Last week, a federal court released a decision chastising the Canada Revenue Agency for its handling of a man’s claim to pandemic-era benefits offered to support workers during COVID.
The taxpayer sought the court’s involvement because he has been stuck in an “endless merry-go-round of costly judicial reviews and subsequent reconsiderations” with the CRA over his entitlement to the benefits, Justice Andrew Brouwer wrote.
Specifically, the taxpayer has had to fight the CRA for years over decisions denying him entitlement to the benefits, despite the agency acknowledging on a number of occasions its decisions were unreasonable or lacking justification.

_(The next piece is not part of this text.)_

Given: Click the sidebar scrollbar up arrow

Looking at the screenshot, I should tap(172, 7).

This case is but the latest illustration of the problems with Ottawa’s COVID benefits, including the Canada Recovery Benefit (CRB) and Canada Emergency Response Benefit (CERB).

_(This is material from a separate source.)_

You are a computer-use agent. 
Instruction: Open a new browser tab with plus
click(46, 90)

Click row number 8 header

One problem was with how the benefits were paid out. The CRB and CERB broke with a 42-year tradition of administering benefits through the mechanism of refundable tax credits.
With benefits such as the HST/GST rebate, Ottawa applies the benefit against any income tax payable and then refunds any excess. By contrast, CERB required a separate attestation and was paid out outside of the tax refund process.
Another problem was with the eligibility rules themselves.
The rules were built around simplistic ideas of income, employment and timing that bear little resemblance to precarious work, informal earnings, fluctuating hours or survival strategies at the bottom of the labour market.
A further problem was how the benefits’ rules were communicated.
Ottawa communicated its rules vaguely, encouraged speed over accuracy, told people to attest, not to calculate. Only retroactively were recipients told that what mattered was a set of technical distinctions that no one had explained clearly — or consistently.
For example, when Ottawa launched CERB in early 2020, the eligibility rules required applicants to have earned at least $5,000 in the previous 12 months. For the first three weeks of the program, the CRA’s call-centre agents were given incorrect guidelines, and told callers eligibility was based on gross income rather than net income.
Such problems contribute to the fourth, and perhaps most galling, issue: the CRA’s aggressive pursuit of repayments in the pandemic’s aftermath.
As the federal court case demonstrates, the CRA has been willing to spend extraordinary public resources chasing relatively small sums from people living on the very margins of economic security.
These efforts point to politics over sound policy; they suggest Ottawa feels a need to reassure a skeptical public that someone is being held accountable for mispayments.
But this approach reduces Ottawa’s own systemic failures to a question of individual behaviour. And unfortunately, some media have fallen into the trap of framing the issue in these terms.
A recent CBC article, for example, asserts many benefit recipients acted in good faith in claiming the pandemic-era benefits, and therefore now deserve absolution.
But this isn’t compassion. It’s condescension.
Low-income people were not confused because they were careless. They were “confused” because the program was incoherent.
That is why calls for to forgive benefit mispayments miss the mark. Forgiveness implies wrongdoing. It reinforces the idea that people should feel lucky not to be punished for a mistake that was never really theirs. It leaves untouched the deeper question of whether the state acted reasonably, proportionately or fairly.
If there is to be any resolution here, it won’t come from kinder language or more flexible repayment plans. It will come from abandoning the false premise that Canadians erred in claiming entitlement to these benefits in the first place.
Until that changes, Canadians will remain on a “merry-go-round” of injustice, arguing about who deserves mercy — while ignoring a government that requires accountability.
Clarification, March 10, 2026 9:41 pm: This op-ed has been updated to remove the name of the taxpayer at the centre of the federal court case.